Lately — well, say since about September (so, is that more than lately?), things haven’t been going so well in several of life’s major departments. Nothing drastic, just not-so-good. And how have I responded? By turning on the television.
I once lived without television for 5 years. Not out of some sort of superior attitude, but because I get lazy when things break. The television didn’t break, but the antenna on my roof did. After about 2 years of accepting this situation, I attempted to fix it. A friend of mine came over to hold the ladder and to oversee my potential death (because what could be worse than dying on a roof and no one finding out about it for ages.) So I did try. I did climb up a very steep ladder and I did wander about on the not-so-stable roof and pick up various pieces of debris that just might be my aerial (or is it an antenna?) and I did yell down to my friend as I moved bits of metal around to see if my interventions were having any impact on the ET-phone-home TV screen in my flat below.
Several years passed before I moved home and re-entered a life that included some television.
In the intervening years I’d spent substantially more time book-bingeing and singing into the mirror with my hairbrush for an evening’s entertainment than is normal for me. I’d also struggled at social occaisions. Without shared neighbours to gossip about, it’s amazing how much chit chat is devoted to X-Factor or 24 or … I don’t know … I can’t remember what else was on television in those years that went over my head — but I did find out the socially awkward way that TV accounts for a great deal of small talk. All I ever had to contribute was “No, my television is broken.” Which rarely proved the perfect conversation starter.
But I digress. The point I was going to make is that I’ve been reaching for the television lately. It’s become my comfort food. And not just any television — in fact, not even the actual television — me and my MacBook have been climbing into bed together. Yes. And what have we been doing? Downloading “Death in Paradise” from BBC iPlayer.
Which leads me to the subject of this weekend’s blog: crime dramas and murder mysteries in particular.
If you haven’t seen “Death in Paradise”, it’s a LOT better than Midsomer Murders (which is one of the only murder mysteries that I don’t particularly approve of and will only watch if there’s no other on offer… because of the ridiculous number of murders that take place in this sleepy part of England in every single episode and the generally beige tone of the central characters ) — but is a bit like it in its similarly very gentle handling of cold-blooded killings. I haven’t checked but am sure that the critics will just despise Paradise for its silliness and all those cliches about Caribbean laid-back-ness but I for one really hope it lasts a few more seasons… far worse things, have.
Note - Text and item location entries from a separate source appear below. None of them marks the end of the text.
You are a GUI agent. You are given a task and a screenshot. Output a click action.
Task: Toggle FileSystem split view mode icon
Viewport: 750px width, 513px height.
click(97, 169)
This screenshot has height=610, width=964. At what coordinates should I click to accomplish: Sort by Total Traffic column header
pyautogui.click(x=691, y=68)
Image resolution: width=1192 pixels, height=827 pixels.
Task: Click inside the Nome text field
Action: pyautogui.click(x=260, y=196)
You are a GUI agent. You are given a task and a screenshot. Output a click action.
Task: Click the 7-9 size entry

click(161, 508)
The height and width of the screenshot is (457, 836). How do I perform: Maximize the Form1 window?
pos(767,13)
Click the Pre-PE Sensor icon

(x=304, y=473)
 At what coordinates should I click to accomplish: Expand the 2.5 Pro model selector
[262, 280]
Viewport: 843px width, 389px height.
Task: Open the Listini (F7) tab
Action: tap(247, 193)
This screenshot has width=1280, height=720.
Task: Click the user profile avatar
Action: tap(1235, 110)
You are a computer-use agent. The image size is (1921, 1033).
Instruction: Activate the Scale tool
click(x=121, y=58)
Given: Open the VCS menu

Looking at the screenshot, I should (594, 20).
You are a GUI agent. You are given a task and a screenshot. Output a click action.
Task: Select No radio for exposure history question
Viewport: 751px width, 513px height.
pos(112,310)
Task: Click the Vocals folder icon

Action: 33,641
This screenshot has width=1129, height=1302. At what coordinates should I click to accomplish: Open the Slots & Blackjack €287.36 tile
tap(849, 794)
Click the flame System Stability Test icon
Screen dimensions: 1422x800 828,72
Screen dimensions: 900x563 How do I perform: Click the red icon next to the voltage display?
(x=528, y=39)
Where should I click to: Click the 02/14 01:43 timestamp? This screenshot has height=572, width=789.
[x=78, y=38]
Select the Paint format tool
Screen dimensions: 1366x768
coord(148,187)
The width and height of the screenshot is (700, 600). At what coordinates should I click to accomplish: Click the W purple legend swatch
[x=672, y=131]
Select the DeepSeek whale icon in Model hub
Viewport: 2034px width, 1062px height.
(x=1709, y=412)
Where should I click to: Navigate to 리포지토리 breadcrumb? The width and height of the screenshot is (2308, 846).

Now, I used to blame my mother for this habit of reaching for the nearest murder mystery when life got tough. She raised me to believe that a nice Agatha Christie was the best cure for imaginary worries (real ones were best handled by ice-cream.) But I’ve come to realize that mom cannot be held responsible for what appears to be a more universal phenomena. Beyond Poirot and Ms. Marple, consider Morse, Taggart, Cracker, Prime Suspect, Silent Witness. I know I’m dating myself — but then there’s The Killing and what about Wallander!! I know I’m also locating myself as clearly not in America. Which leads me from my first question, why are murder mysteries comforting to so many of us? to my second … Doesn’t this tradition seem particularly strong on the British Isles (which withstood the temptation for real-life crime drama for a long, long time.)
So, I ask you — can anyone out there explain to me why nothing makes me happier these days than curling up to watch Detective Poole talk to his teeny green lizard?